Lately Ive been thinking a lot about the contrast of expectations when comparing design and engineering practices, wondering how soon the two will completely diverge. Take for example the practice of refactoring code. Engineers more often than not expect this to be part of the process, and often relish the fact that they can return to some old code with a fresh perspective, to drastically simplify and improve it. Optimizing and iterating on something based on previous learnings or a new experience seems to be ingrained into how an engineer thinks. Comparing this to how many designers think today it shocks me how more of us dont embrace this kind of practice. I admit for myself that it can be a struggle, yet forcing oneself at any point to learn to let go of a problem or an argument, only with the knowledge that we can come back to it when a better solution presents itself, or get the spare time to really focus on a specific part that we are not satisfied with.

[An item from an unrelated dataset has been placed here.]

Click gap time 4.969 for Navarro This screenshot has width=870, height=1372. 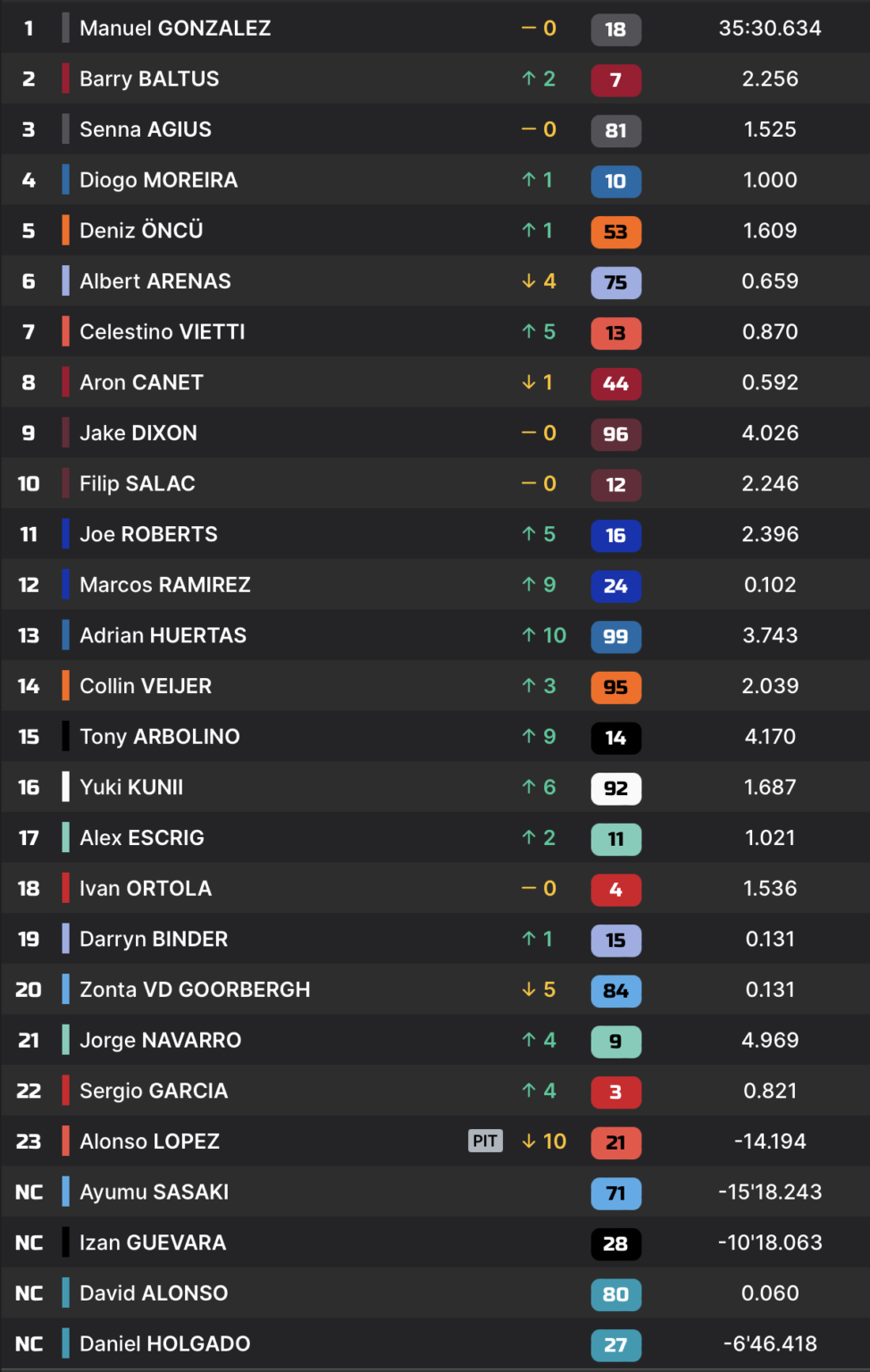pyautogui.click(x=770, y=1040)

We as designers take it upon ourselves to be the arbiters of a product experience and its level of taste yet unfortunately with this comes a stigma that a design that we have made is the final grand solution to any problem and that all parties involved should bow down to it or hit the road, lest they have any reservations. A great artist (apart from maybe an abstract impressionist) never sat down in a single sitting to paint something, dust off their hands and declare it a masterpiece. It took months, years, of form studies, life drawing and criticism for them to really develop a satisfying technique, and it should be no different for product designers. Rarely is anything good the first time around. If designers learn to understand this its likely the actual solution to a problem will present itself sooner.